▶ [Task statement]
Reproduce the part of the iPhone MVC discussion below, starting at "In iPhone (and" and ending at "the Model References.".

▶ [Selected excerpt]
☆ ☆ ☆

In MVC where do you put references to your model Classes? - iphone

I have been wondering for a while, after asking different people and without any of them providing what I would call an "at least a bit concrete answer":
Question:
Where, in an iPhone application should an application keep the references to it's Model Classes (using the MVC approach) ?
In iPhone (and Cocoa) applications we have what we call the "App Delegate", which basically start's up our application and inits our controllers, also handles UITouch events.
So is the App Delegate a controller ? a model class ? none of the two ? I think not knowing that also makes confusing to know where to put the Model References.
Example:
You have the Application Delegate, that delegate contains a reference to your Application's View Controller. If my Application would use Model Class A ( which is a webserver daemon class ), and a Class B which stores data queried by that webserver.
Where would you guys store the references to A and B ? (App Delegate ? View Controller ? Both ? )
There are many options here, but as an example, I would really like to know how would you guys use mvc to put together this application which only uses one View.

It is tempting to put everything in the AppDelegate, but if you start doing this, then your AppDelegate will be full of reference hacks. If you are doing a strict MVC, then you should have 3 things:
A Model
A View Controller (Only for view logic)
A Controller (For coordinating between the view and the model)
So for example, I have a model Foo and a Foo controller. I would have:
Foo.m (Model)
FooViewController.m (Displays a Foo)
FooController.m (Controls the logic)
And finally, to answer your question, I would store my references to Foo's in the foo Controller. I like to use singletons for my controllers, but thats just me. If you do use a singleton, you can just do something like this: [[FooController sharedInstance] listOfFoos] to get your Foo's

In my applications I usually rename the AppDelegate class to AppController, if that helps explain things better conceptually. Your app controller is responsible for creating and/or configuring the model controller (which manages your collection of model objects) and window or view controllers, setting up references between them if needed, and calling methods on these controllers in response to NSApplication delegate methods or high level action methods from the main menu. Depending on how complex your application is you might also have additional model or view controllers which are created outside your app controller.

☆ ☆ ☆

▶ [Record extracts]
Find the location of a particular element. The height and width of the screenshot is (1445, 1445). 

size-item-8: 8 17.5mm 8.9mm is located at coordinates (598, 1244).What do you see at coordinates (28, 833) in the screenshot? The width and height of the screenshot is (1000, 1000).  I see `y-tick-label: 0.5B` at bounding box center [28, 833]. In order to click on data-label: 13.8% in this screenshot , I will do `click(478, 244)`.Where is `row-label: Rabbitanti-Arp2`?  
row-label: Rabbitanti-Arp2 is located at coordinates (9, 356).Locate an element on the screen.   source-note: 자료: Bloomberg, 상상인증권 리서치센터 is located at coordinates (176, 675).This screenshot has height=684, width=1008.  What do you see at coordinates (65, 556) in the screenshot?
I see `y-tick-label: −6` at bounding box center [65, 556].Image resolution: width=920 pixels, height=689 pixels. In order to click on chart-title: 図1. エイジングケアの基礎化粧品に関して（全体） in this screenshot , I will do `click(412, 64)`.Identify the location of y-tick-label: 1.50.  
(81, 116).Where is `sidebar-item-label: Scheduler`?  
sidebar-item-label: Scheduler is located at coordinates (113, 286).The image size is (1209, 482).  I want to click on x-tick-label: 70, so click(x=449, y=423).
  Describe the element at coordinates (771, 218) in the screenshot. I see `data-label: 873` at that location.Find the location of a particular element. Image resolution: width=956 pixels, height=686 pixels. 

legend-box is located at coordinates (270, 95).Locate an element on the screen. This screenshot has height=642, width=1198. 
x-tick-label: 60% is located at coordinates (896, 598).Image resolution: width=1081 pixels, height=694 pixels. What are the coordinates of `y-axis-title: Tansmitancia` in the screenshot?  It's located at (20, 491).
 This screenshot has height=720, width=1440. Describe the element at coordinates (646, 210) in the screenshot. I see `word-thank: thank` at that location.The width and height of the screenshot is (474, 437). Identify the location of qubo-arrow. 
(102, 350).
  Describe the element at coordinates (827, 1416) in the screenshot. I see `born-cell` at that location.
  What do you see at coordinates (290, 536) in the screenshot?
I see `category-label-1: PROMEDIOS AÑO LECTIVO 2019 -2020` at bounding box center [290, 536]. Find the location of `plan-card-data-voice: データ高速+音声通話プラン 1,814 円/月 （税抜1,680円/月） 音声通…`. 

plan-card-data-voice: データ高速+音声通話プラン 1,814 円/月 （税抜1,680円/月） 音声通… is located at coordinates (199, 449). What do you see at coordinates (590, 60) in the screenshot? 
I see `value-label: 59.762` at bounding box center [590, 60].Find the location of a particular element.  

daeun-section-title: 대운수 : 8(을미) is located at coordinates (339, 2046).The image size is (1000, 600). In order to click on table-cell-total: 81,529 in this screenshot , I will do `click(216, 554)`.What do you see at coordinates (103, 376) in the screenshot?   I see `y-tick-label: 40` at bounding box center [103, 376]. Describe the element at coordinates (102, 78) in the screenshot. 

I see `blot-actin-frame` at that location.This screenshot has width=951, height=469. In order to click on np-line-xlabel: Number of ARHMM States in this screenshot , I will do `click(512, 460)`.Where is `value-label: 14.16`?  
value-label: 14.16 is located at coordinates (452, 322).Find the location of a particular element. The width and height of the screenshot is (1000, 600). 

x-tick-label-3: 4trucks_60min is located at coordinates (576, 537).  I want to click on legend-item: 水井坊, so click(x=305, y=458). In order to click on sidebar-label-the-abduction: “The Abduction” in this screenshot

☆ ☆ ☆

▶ [Solution to the exercise]
In iPhone (and Cocoa) applications we have what we call the "App Delegate", which basically start's up our application and inits our controllers, also handles UITouch events.
So is the App Delegate a controller ? a model class ? none of the two ? I think not knowing that also makes confusing to know where to put the Model References.